The pawn are the soul of chess.
「ポーンはチェスの魂である。」とは、18世紀の作曲家でチェスの分析に長けたプレイヤーでもあった、フィリドールの言葉。
チェスの駒ポーンは、いわゆる「歩兵」にあたる駒である。だからと言って、戦場の前線で捨て駒のように扱われる歩兵とばかりに思うなら、それは浅はかである。
なぜなら、ゲームの展開はポーンの布陣によって決まるからである。チェスというゲームのストーリー性は、ポーンの独特な動きによってつくられている。

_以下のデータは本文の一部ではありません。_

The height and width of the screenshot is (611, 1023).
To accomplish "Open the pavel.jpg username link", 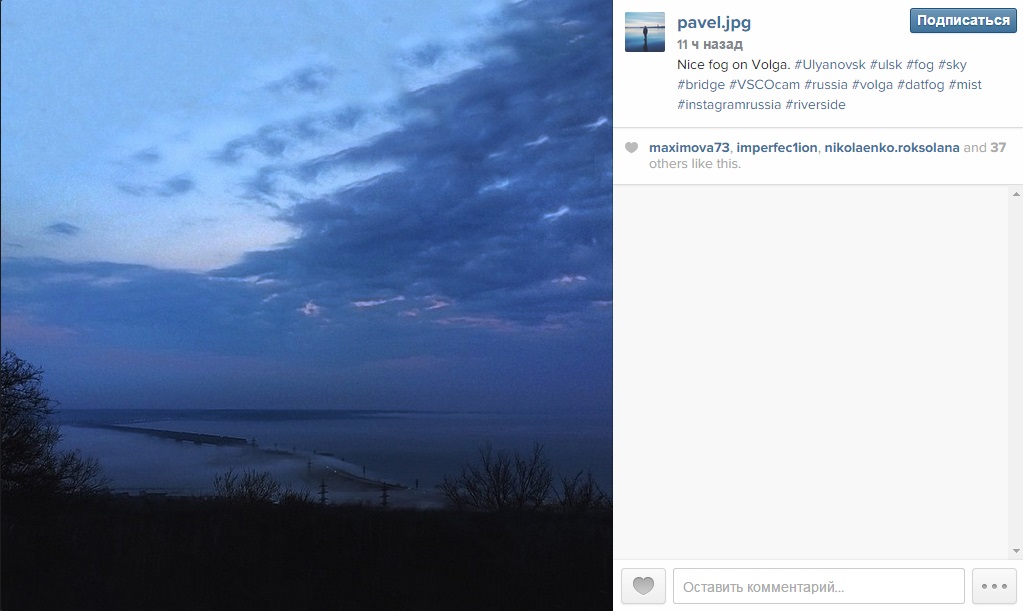I will click(714, 22).
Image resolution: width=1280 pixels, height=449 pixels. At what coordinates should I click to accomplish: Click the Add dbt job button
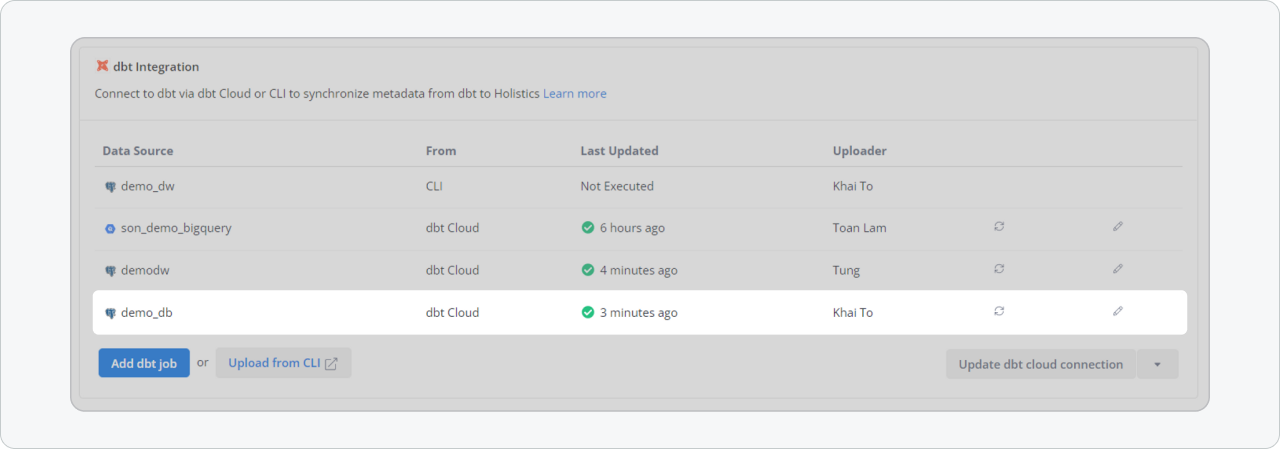click(x=144, y=363)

ゲームが始まると、まず最初に動かし、そして最後まで活躍するポーンの動きについて解説する。
ポーンの動き方
- 原則的には1マスずつ直進移動する。ただし、他の駒がある場合は移動できない。また、後退はできない。
- 初期位置から2マス直進することもできる。
- 斜め前の敵駒を取って、そのマスに進むことができる。
ポーンは、原則的には1マスずつ(一歩ずつ)直進する。
前方のマスが空いていれば進めるが、前方のマスに他の駒があると進めない。
また、後退(後ろに下がること)はできない。
初期位置のポーンは2マス進めることもできる。初期位置からは1マス進めてもよいし、2マス進めてもよいということになる。
斜め前の敵駒を取って進むこともできる
ポーンは、斜め前のマスに敵駒がある場合に、敵駒を取ってそのマスに進むことができる。
もちろん、敵駒を無視して前進してもよい。
つまり、ポーンの斜め前に敵駒がある場合は、敵駒を取るか、スルー(通過)するかを選択できる。

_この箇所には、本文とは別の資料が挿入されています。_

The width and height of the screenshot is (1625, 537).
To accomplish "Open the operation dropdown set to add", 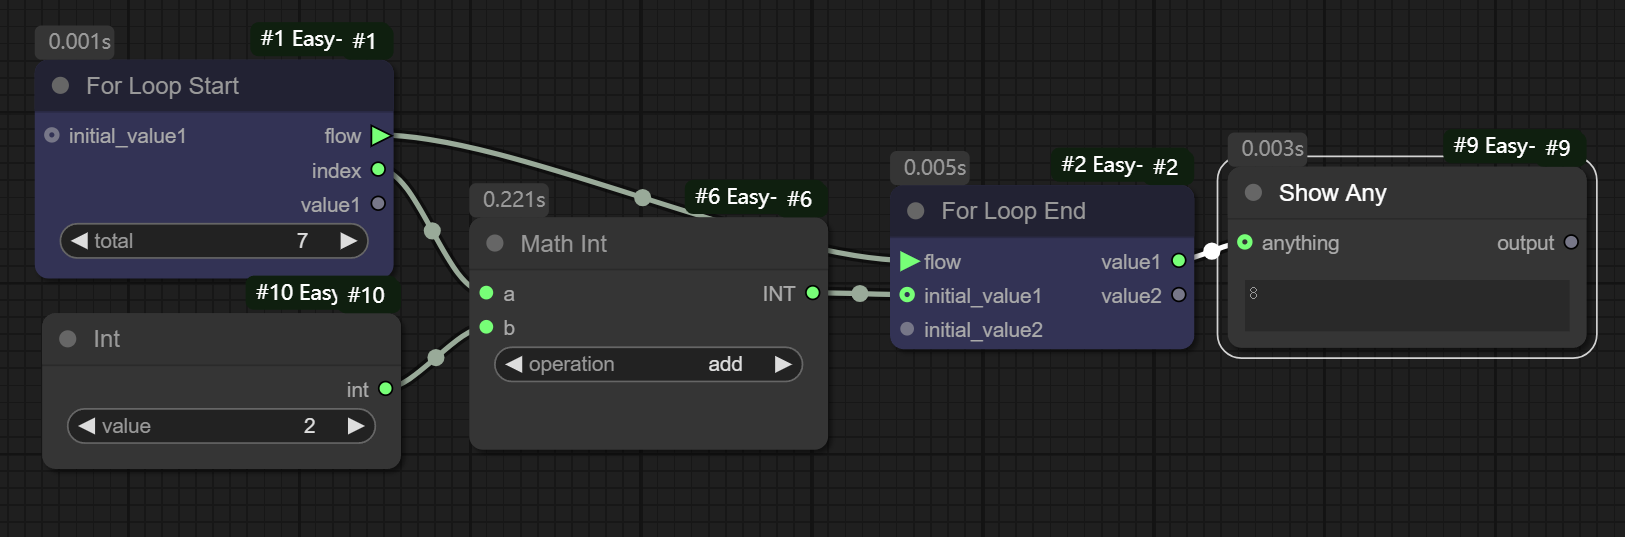I will tap(648, 364).
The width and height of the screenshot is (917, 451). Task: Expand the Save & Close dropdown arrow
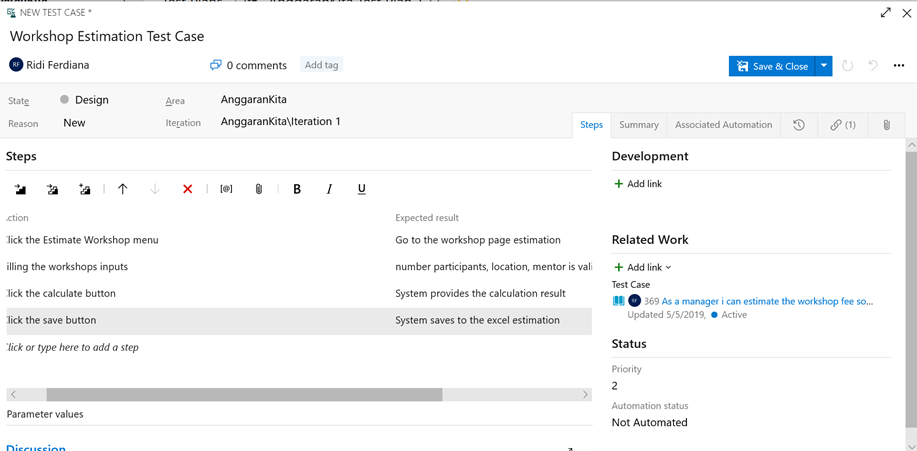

相手が、取ってもらうことを期待してポーンをぶつけてくることがある。ポーンをぶつけてきた相手の狙いは何なのかを考察して、敵駒を取るか、スルーか、どちらが有利かを慎重に判断すべきである。
アンパッサン
アンパッサンとは、敵のポーンが初期位置から2マス進んで自分のポーンの横に並んだときは、次の手番に限ってその敵のポーンを取ることができるというもの。
初期位置のポーンが2マス前進できるとしても、アンパッサンにおいては、1マスずつ前進するというポーンの原則に則っている。

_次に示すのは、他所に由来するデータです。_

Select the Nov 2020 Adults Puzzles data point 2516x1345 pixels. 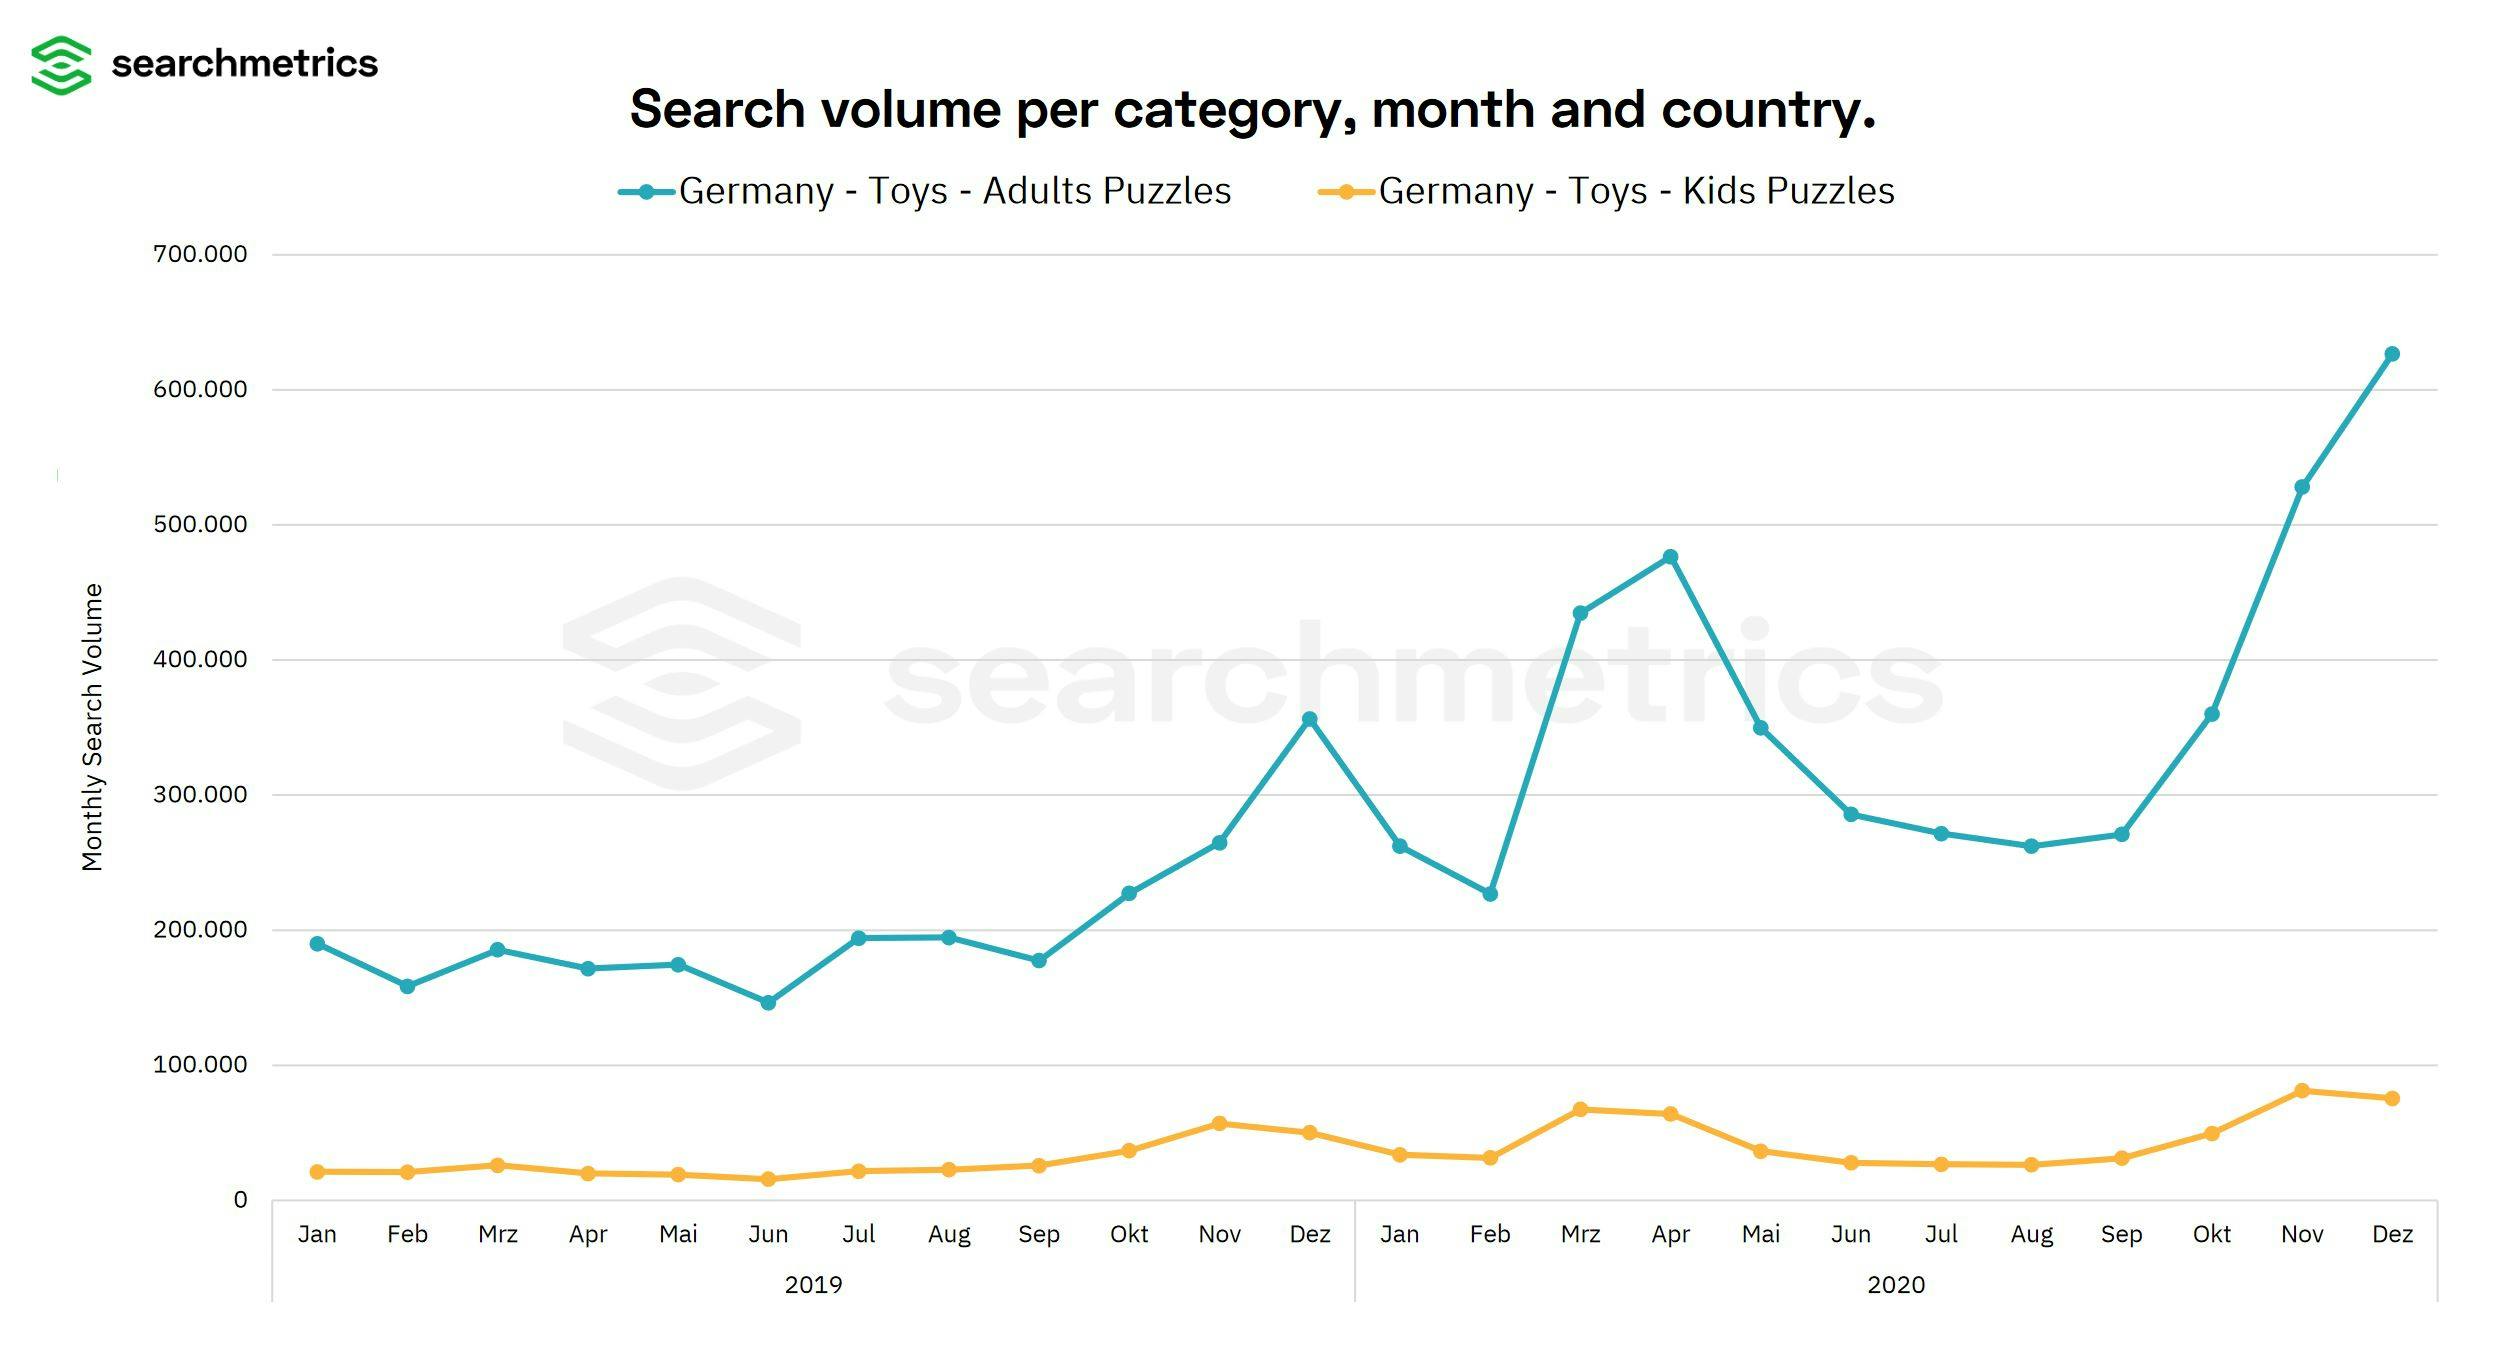(2302, 487)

上図を動かしてアンパッサンの動きを見てもらえるとわかるが、あたかも敵のポーンが1マス進んだところを取っているような動きになる。
プロモーション(昇格)
敵陣の最終ラインに着いたポーンは、クイーン、ルーク、ビショップ、ナイトのいづれかに変身する。
これを「ポーンの昇格」という。なお、チェスでは最終ラインのことを「バックランク」と言う。
つまり、相手側のバックランクに到達したポーンは昇格できるということ。
ゲーム終盤では、生き残ったポーンを両者がそれぞれに前進させ合い、どちらが先にポーンを昇格できるかを競う展開になる。
ポーンの昇格は、ほとんどの場合においてクイーンが選ばれる。
ゲームの終盤では、両者がすでにクイーンを失っていることも多い。先にポーンを昇格できた方が勝機を得ることになる。
ポーンの役割
King | Queen | Rook | Bishop | Knight | Pawn |
∞ | 9 | 5 | 3 | 3 | 1 |
センターコントロールの主軸
自陣でキングを護衛する
連隊を組んで前線で戦う
ポーンの使い方
初期展開(Pawn Center)
防御(Pawn Chain)
上図は、センター・カウンター・ゲームでポーンをスルーさせた流れでできたポーンチェーンである。とくに白番の斜めに連なるポーンチェーンを見るとわかりやすいはず。対する黒番もポーンチェーンができている。
ポーンは、斜め前の駒を取ることができる特性から、ポーン同士で守ろうとすると斜め後ろから後衛することになる。
ポーンチェーンでは、もし前衛のポーンが取られても、後衛のポーンが順繰りで取り返せるようになっている。
このようなポーンチェーンを壊すためには、どれかの駒を犠牲にする必要が出てくる。ポーンチェーンのポーンを取ると、斜め後ろのポーンが取り返せる構造になっているからである。